### REQUIRED ACTION
Find and copy each line of the records where the string "warning" shows up.

### Stored data
# # # # # # #

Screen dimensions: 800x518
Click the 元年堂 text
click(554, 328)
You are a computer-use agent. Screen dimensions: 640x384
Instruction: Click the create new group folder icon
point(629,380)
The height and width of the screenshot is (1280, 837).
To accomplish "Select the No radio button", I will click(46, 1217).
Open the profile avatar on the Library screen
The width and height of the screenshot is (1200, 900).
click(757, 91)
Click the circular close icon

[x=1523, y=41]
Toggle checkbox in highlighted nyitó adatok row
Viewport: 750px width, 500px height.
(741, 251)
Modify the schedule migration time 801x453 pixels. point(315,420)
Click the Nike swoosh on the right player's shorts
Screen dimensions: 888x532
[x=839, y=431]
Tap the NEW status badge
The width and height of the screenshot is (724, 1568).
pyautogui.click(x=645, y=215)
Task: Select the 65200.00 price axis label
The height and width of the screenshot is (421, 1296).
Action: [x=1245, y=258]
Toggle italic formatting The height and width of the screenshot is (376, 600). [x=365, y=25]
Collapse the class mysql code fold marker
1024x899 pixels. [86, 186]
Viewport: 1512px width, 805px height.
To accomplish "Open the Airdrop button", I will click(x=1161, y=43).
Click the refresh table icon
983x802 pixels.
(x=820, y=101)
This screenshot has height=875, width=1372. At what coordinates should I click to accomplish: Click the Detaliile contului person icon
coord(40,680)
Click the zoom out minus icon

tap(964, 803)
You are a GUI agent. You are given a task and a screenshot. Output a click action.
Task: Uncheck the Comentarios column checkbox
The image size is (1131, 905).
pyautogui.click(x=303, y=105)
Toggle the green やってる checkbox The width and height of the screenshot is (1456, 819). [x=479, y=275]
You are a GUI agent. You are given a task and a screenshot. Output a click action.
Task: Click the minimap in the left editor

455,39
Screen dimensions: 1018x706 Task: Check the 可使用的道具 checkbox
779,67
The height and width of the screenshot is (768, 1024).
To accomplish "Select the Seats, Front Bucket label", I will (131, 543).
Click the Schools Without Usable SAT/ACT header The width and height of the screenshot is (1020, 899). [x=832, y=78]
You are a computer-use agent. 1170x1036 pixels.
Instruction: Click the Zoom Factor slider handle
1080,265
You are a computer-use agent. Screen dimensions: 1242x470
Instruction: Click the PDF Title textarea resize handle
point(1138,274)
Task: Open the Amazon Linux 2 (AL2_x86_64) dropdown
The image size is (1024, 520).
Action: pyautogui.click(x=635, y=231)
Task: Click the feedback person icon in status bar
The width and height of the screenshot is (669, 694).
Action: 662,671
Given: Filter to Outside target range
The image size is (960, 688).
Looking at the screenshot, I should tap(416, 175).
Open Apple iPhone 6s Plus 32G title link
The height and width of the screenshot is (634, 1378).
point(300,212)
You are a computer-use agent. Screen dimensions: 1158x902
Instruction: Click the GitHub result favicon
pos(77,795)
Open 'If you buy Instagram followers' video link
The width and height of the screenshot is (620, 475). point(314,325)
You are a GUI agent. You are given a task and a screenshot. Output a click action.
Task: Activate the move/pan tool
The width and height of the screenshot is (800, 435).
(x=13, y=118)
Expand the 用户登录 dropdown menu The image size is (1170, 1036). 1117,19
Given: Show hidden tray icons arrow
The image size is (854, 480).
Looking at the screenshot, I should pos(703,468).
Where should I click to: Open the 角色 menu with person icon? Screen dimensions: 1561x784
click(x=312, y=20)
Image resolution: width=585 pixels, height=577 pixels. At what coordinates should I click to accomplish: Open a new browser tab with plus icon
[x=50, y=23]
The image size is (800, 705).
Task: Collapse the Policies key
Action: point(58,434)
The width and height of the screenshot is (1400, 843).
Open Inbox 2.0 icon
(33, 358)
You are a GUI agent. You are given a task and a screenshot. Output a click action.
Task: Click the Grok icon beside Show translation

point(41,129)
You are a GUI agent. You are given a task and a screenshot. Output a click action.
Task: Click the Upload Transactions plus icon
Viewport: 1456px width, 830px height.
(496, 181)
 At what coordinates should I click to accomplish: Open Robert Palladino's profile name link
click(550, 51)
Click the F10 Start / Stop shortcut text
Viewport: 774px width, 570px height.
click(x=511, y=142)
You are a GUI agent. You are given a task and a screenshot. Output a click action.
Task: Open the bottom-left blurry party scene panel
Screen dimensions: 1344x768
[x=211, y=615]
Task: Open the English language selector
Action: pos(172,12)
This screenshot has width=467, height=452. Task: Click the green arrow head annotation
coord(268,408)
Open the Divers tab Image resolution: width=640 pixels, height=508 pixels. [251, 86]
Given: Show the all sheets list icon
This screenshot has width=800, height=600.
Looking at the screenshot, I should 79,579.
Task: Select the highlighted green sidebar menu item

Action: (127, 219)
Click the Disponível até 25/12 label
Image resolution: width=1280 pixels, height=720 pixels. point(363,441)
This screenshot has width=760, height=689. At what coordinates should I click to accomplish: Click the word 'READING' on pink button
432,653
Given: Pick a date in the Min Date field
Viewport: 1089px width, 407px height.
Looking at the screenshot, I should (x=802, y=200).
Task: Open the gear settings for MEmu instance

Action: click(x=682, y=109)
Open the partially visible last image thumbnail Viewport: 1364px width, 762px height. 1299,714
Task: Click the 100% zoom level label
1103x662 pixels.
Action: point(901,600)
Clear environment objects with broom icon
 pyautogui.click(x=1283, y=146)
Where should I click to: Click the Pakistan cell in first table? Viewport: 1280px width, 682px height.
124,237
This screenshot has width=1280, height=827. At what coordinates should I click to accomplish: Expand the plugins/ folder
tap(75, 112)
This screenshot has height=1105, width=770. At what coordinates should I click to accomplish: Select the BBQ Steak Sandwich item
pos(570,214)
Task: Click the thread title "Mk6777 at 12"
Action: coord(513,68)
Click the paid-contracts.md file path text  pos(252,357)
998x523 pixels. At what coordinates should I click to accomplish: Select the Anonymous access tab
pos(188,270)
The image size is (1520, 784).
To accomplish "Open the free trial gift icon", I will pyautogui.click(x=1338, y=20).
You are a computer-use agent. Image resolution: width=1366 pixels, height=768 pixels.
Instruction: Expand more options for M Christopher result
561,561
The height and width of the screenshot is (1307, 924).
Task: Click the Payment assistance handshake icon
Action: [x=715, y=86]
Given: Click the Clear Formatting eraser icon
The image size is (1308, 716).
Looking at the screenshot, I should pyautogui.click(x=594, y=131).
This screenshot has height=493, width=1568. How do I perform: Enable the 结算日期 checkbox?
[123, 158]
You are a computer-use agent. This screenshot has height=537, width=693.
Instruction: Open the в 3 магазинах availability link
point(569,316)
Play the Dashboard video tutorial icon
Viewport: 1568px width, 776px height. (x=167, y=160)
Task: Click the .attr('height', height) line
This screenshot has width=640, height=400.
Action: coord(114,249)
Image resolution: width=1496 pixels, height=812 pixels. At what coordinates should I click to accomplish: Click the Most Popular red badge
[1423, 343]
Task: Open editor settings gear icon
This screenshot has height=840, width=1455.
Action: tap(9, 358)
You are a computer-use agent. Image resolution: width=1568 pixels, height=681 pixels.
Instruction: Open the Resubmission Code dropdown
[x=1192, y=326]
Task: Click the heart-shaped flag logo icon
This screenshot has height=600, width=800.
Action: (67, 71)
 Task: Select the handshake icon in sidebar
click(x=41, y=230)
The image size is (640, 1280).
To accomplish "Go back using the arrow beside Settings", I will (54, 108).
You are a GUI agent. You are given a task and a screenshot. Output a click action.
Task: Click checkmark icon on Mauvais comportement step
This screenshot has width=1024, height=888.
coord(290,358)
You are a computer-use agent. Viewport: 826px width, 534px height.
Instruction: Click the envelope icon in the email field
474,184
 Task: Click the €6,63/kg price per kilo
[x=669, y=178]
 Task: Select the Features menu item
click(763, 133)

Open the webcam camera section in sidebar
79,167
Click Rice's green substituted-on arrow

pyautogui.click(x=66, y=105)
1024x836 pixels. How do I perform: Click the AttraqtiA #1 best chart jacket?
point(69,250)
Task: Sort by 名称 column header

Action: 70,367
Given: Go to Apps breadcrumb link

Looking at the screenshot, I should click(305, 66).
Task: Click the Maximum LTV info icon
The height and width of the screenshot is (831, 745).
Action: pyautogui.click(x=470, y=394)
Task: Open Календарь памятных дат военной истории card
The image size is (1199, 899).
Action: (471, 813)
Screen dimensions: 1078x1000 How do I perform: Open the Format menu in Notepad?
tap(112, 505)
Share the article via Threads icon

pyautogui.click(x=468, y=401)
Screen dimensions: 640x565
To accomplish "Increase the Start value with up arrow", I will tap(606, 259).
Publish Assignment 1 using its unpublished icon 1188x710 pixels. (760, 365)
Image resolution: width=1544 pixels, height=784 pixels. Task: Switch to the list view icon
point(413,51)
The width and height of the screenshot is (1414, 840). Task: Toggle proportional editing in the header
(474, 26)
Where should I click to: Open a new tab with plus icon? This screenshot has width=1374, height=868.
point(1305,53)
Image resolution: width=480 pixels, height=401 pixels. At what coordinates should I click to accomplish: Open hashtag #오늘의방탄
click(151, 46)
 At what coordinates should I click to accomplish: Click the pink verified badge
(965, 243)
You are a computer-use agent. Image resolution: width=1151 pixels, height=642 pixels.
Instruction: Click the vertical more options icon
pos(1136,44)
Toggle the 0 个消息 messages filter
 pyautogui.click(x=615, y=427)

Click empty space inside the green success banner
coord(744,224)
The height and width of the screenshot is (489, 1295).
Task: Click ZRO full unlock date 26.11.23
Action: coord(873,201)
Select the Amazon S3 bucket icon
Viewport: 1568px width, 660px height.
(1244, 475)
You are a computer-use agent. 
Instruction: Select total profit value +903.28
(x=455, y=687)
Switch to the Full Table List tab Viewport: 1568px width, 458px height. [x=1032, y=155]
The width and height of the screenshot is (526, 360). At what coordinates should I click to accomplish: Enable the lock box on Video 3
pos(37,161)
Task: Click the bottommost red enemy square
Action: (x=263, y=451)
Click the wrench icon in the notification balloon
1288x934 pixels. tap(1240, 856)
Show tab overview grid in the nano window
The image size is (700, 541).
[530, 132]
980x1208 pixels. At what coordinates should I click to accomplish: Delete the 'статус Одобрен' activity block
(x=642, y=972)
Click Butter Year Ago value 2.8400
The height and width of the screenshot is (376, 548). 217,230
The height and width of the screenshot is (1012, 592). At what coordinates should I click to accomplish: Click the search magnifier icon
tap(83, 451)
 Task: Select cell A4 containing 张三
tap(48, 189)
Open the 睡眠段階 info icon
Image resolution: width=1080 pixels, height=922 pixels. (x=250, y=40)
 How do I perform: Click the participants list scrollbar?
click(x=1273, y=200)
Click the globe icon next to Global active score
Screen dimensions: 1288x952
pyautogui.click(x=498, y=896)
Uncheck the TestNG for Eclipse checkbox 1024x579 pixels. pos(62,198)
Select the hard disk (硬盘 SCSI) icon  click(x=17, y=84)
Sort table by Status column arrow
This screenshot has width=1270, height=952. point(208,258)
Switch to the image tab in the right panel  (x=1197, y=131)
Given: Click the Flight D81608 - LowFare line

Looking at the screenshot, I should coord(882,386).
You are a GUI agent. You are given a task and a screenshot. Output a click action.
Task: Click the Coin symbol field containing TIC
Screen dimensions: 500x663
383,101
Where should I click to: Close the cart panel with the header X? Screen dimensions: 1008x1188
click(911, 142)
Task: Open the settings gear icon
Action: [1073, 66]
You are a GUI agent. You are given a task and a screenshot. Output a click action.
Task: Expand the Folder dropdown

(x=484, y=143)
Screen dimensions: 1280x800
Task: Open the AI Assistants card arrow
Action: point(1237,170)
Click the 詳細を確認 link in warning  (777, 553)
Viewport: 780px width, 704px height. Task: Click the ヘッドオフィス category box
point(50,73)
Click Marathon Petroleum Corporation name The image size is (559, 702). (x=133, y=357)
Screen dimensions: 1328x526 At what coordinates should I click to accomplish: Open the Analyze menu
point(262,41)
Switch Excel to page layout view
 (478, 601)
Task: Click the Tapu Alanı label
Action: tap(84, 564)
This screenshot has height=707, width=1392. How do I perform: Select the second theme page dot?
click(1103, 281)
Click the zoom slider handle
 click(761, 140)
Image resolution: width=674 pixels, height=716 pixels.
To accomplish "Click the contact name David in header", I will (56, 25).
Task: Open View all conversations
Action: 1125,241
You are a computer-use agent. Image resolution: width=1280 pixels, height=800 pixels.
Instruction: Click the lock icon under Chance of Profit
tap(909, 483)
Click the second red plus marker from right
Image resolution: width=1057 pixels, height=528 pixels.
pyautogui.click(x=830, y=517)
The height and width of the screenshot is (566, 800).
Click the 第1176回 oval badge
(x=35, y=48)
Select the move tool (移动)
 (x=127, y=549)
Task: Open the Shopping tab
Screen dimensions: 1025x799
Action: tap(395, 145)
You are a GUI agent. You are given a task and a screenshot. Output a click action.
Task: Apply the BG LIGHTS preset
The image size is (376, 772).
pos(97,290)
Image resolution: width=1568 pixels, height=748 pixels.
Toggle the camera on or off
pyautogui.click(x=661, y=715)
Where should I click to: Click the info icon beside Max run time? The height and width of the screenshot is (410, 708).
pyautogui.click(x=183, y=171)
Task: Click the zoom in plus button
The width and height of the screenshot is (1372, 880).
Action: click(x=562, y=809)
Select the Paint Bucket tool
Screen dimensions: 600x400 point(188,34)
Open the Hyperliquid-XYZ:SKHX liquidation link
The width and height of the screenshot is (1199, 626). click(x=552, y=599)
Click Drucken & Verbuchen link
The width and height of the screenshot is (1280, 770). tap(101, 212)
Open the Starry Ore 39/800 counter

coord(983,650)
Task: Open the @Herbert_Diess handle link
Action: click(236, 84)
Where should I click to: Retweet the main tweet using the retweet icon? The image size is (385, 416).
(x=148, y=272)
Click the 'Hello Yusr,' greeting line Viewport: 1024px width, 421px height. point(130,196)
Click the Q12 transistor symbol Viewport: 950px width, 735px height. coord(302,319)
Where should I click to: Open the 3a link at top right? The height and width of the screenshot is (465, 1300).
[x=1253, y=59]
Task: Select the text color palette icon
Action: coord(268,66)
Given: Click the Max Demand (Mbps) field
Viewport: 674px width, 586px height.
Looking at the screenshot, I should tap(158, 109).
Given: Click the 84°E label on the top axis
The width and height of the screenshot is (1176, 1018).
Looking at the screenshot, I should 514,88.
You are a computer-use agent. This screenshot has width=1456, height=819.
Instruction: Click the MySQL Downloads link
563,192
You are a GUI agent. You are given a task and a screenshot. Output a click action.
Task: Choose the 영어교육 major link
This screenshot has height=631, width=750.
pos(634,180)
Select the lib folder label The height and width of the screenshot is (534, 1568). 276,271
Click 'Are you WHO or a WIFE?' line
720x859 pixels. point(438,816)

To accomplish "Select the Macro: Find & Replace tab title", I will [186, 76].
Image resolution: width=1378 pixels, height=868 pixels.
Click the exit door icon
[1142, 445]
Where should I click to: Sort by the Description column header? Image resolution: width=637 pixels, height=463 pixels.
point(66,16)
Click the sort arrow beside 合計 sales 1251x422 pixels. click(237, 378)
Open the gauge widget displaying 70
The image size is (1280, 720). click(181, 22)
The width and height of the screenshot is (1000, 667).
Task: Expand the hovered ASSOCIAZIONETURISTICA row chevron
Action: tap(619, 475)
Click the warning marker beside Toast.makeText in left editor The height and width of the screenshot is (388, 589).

# # # # # # #

### TASK ANSWER
Click the 詳細を確認 link in warning  (777, 553)
Click the warning marker beside Toast.makeText in left editor The height and width of the screenshot is (388, 589).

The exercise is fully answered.